I did a Google search on “the marital debt” and found surprisingly few web sites that discuss it. In fact, more of them focused on questions of finance! There is more that I could say, but I have wanted to share something here of what I’ve picked up along the way and now attempt to communicate to those whom I prepare for marriage.

* * *

ADDENDUM, 5/23/19, 9:15am

This type of post usually encourages a lot of objection and even upset, because it calls to mind for some the exceptional and difficult cases they are either aware of in the lives of their friends or even in their own marriages.
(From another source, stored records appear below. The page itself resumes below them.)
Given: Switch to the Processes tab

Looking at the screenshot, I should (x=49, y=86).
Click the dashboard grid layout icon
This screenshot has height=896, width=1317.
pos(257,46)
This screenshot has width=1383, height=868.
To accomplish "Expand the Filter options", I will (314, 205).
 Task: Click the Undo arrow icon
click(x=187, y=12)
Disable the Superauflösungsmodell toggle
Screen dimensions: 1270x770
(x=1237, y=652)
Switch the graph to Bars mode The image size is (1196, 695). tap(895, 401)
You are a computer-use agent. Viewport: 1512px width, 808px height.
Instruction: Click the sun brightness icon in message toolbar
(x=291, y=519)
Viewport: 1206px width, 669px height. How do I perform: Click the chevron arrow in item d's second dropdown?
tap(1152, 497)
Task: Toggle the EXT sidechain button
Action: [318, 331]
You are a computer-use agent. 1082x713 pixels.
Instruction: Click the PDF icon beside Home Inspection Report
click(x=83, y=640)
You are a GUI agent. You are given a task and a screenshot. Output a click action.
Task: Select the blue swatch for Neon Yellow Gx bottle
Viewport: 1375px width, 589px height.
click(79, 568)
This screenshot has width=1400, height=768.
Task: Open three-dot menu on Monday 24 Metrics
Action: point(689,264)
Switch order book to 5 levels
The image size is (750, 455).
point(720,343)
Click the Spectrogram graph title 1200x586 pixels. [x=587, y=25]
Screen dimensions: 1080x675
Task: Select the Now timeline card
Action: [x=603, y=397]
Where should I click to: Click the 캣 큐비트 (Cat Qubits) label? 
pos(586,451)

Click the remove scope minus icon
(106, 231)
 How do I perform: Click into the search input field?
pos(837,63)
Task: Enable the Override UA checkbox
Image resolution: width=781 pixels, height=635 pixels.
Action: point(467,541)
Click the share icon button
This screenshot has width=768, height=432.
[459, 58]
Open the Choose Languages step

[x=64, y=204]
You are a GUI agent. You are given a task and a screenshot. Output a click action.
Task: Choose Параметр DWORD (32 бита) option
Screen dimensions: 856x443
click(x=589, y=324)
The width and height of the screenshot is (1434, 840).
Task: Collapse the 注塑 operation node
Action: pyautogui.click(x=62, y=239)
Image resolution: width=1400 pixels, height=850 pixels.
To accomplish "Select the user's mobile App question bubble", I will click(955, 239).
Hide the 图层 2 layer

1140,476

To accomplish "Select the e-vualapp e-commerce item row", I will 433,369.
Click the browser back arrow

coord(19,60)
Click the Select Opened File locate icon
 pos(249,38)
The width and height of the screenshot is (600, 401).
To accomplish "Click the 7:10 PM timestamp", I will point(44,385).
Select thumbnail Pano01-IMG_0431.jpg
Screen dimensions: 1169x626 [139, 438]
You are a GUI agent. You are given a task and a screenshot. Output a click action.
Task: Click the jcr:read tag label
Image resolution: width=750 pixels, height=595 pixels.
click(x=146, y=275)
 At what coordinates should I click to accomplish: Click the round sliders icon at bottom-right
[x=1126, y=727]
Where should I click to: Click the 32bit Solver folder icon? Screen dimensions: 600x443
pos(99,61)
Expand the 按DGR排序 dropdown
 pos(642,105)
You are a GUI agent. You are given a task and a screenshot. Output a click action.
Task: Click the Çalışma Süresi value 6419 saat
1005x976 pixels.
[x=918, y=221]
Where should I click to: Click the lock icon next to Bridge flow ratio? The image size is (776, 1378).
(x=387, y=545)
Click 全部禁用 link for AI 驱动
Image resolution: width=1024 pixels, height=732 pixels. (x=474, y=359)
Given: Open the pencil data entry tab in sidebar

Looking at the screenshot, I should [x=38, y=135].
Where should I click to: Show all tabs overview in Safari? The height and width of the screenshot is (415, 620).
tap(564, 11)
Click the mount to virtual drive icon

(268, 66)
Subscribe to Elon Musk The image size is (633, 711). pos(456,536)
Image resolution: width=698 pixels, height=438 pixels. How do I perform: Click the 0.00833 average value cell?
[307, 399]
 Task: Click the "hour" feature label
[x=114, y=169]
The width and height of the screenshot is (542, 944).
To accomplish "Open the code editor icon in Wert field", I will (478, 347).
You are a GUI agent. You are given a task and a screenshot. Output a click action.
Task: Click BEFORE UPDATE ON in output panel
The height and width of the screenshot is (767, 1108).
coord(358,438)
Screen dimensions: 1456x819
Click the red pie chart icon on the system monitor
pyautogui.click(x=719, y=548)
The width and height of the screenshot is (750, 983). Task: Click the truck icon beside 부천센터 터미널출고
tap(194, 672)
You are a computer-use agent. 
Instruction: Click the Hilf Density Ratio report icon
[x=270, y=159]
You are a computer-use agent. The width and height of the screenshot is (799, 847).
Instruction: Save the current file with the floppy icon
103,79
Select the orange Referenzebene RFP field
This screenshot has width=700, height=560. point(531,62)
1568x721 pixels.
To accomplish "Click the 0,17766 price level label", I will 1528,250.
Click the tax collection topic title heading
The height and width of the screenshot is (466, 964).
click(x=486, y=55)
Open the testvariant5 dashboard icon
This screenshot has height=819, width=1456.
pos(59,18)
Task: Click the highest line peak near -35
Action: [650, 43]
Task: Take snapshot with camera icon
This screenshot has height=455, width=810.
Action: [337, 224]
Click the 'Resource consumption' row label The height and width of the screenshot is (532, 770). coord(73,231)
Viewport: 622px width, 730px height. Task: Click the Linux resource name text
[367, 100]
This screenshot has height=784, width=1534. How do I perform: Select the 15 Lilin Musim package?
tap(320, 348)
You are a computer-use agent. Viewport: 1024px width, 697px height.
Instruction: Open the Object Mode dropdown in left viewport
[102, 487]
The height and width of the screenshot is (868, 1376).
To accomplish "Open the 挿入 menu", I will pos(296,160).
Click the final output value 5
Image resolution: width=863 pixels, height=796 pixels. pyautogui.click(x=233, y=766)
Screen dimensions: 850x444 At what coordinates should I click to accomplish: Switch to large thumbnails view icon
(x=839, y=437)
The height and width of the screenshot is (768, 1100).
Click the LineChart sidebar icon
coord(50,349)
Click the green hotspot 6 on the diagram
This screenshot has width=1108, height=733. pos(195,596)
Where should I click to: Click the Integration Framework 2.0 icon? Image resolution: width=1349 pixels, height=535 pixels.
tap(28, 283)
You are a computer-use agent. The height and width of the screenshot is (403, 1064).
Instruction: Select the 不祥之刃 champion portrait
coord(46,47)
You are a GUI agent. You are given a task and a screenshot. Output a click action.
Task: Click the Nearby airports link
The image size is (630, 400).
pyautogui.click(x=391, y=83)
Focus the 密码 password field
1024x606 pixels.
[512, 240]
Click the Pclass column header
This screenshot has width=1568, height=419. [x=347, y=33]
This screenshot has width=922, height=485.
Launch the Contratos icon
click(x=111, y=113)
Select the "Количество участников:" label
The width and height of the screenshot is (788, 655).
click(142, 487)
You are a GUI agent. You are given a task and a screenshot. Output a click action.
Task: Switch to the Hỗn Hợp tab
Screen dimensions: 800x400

One point that needs to be emphasized in the foregoing is that of COMMUNICATION. Spouses need to be able to communicate about their intimacy and work through the issues in that area, just as they try to do in the other areas of married life. Many people today are simply unprepared to do this. This post does not propose to offer solutions on how one can more effectively communicate in that area — it just signals the problem.

Another point to be emphasized is that this teaching should not be used as a pretext by those who just want to be selfish and who do not really care about the good of their spouse. St. Paul has an extensive teaching on marriage that goes beyond the issue of the marital debt. One of those areas that he teaches on is, “Husbands, love your wives, as Christ loved the Church” (5:25). Intimacy in marriage is not meant to be a chore, even if we can identify aspects of it that have the nature of “duty” or “obligation” — “debt”. Intimacy should be sought for the good of both, not for the good of only one. A spouse who mis-uses this gift fails to live up to the standard of love set by Christ himself.

Those who have difficult cases should seek counseling or the advice of a prudent priest, as is appropriate. Teachings like this also become very painful when they are received in the midst of a difficult situation where no help is being sought. Again — COMMUNICATION, COUNSELING, etc. The teachings don’t change. We have to work through our difficulties and do what we can. A good priest and a trusted counselor can help a couple navigate that and find the way forward in the midst of their particular circumstances.